Release Automation Futures: Seamless integration of manual and automated steps
I've written about the history of our Release Automation systems in the past. We've gone from mostly manual releases to almost completely automated since I joined Mozilla. One thing I haven't talked about before is Ship It - our web tool for kicking off releases:
It may be ugly, but having it has meant that we don't have to log on to a single machine to ship a release. A release engineer doesn't even need to be around to start the release process - Release Management has direct access to Ship It to do it themselves. We're only needed to push releases live, and that's something we'd like to fix as well. We're looking at tackling that and other ancillary issues of releases, such as:
- Improving and expanding validation of release automation inputs (revisions, branches, locales, etc.)
- Scripting the publishing of Fennec to Google Play
- Giving release Release Managers more direct control over updates
- Updating metadata (ship dates, versions, locales) about releases
- Improving security with better authentication (eg, HSMs or other secondary tokens) and authorization (eg, requiring multiple people to push updates)
Rail and I had a brainstorming session about this yesterday and a theme that kept coming up was that most of the things we want to improve are on the edges of release automation: they happen either before the current automation starts, or after the current automation ends. Everything in this list also needs someone to decide that it needs to happen -- our automation can't make the decision about what revision a release should be built with or when to push it to Google Play - it only knows how to do those things after being told that it should. These points where we jump back and forth between humans and automation are a big rough edge for us right now. The way they're implemented currently is very situation-specific, which means that adding new points of human-automation interaction is slow and full of uncertainty. This is something we need to fix in order to continue to ship as fast and effectively as we do.
We think we've come up a new design that will enable us to deal with all of the current human-automation interactions and any that come up in the future. It consists of three key components:
Workflows
A workflow is a DAG that represents an entire release process. It consists of human steps, automation steps, and potentially other types. An important point about workflows is that they aren't necessarily the same for every release. A Firefox Beta's workflow is different than a Fennec Beta or Firefox Release. The workflow for a Firefox Beta today may look very different than for one a few months from now. The details of a workflow are explicitly not baked into the system - they are part of the data that feeds it. Each node in the DAG will have upstreams, downstreams, and perhaps a list of notifications. The tooling around the workflow will respond to changes in state of each node and determine what can happen next. Much of each workflow will end up being the existing graph of Buildbot builders (eg: this graph of Firefox Beta jobs).

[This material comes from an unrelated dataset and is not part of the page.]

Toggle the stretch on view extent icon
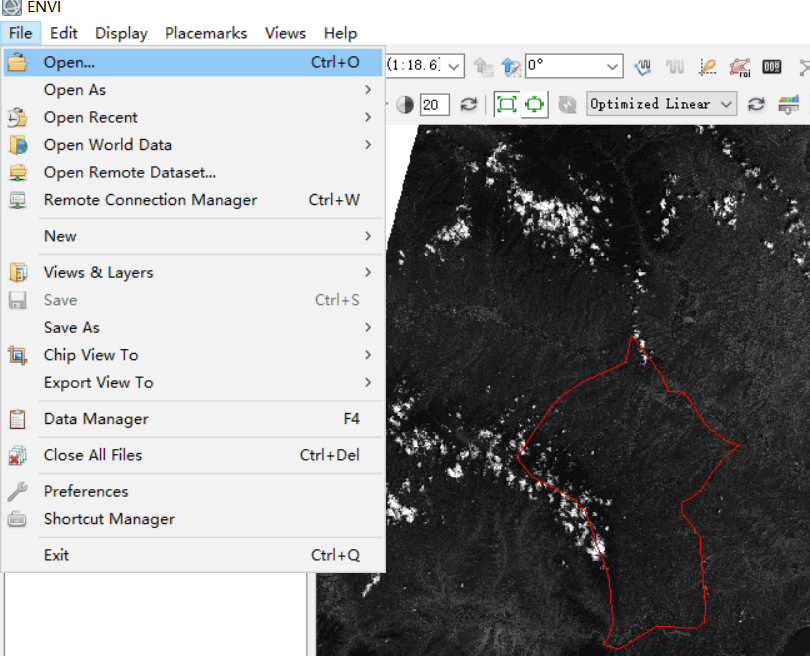This screenshot has height=656, width=810. click(535, 104)
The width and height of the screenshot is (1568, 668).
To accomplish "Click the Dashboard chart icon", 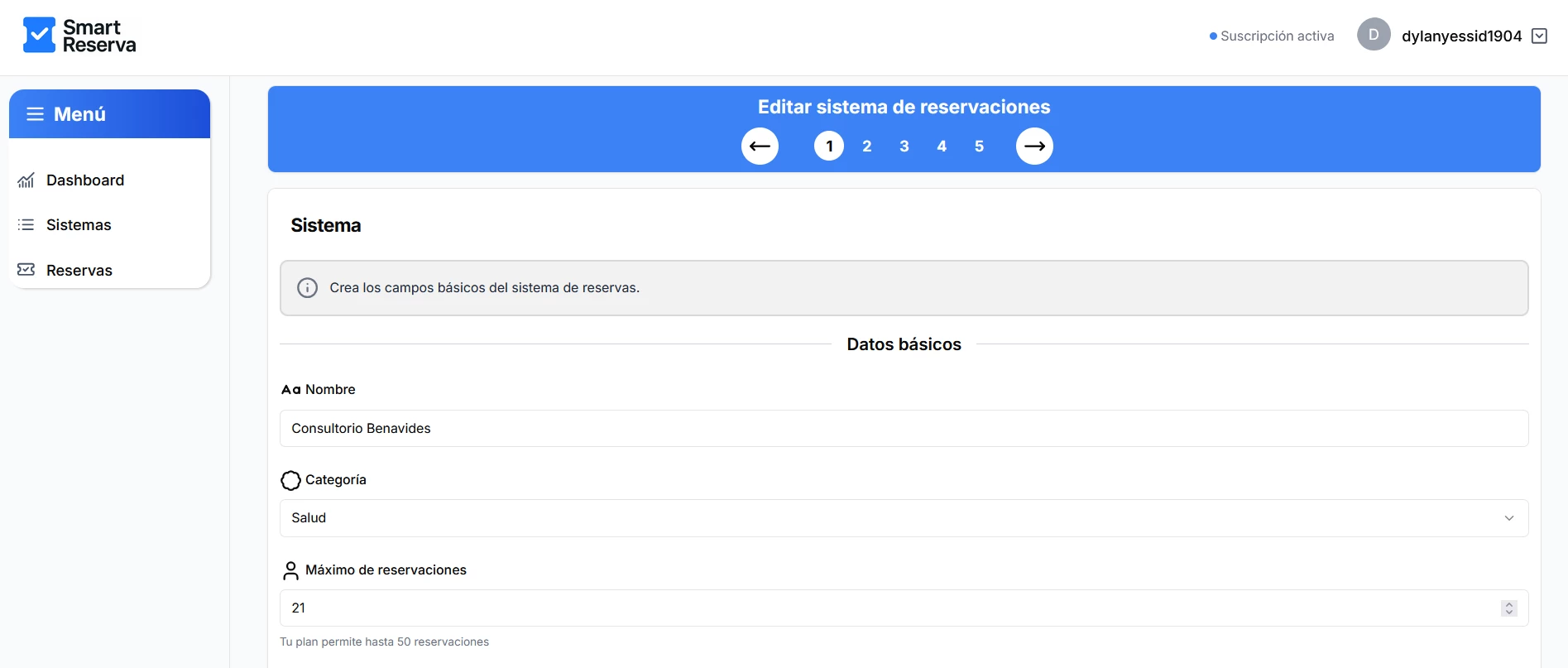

We're hoping to use existing software for this part. We've looked at Amazon's Simple Workflow Service already, but it doesn't support any dependencies between nodes, so we're not sure if it's going to fit the bill. We're also looking at Taskcluster which does do dependency management. If anyone knows of anything else that might be useful here please let know!
Ship It
As well as continuing to provide a human interface, Ship It will be the API between the workflow tool and humans/automation. When new nodes become ready it makes that information available to automation, or gives humans the option to enact them (depending on node type). It also receives state changes of nodes from automation (eg, build completion events). Ship It may also be given the responsibility of enforcing user ACLs.
Release Runner
Release Runner is the binding between Ship It and the backend parts of the automation. When Ship It is showing automation events ready to start, it will poke the right systems to make them go. When those jobs complete, it will send that information back to Ship It.
This will likely be getting a better name.
This design still needs some more thought and review, but we're very excited to be moving towards a world where humans and machines can integrate more seamlessly to get you the latest Firefox hotness more quickly and securely.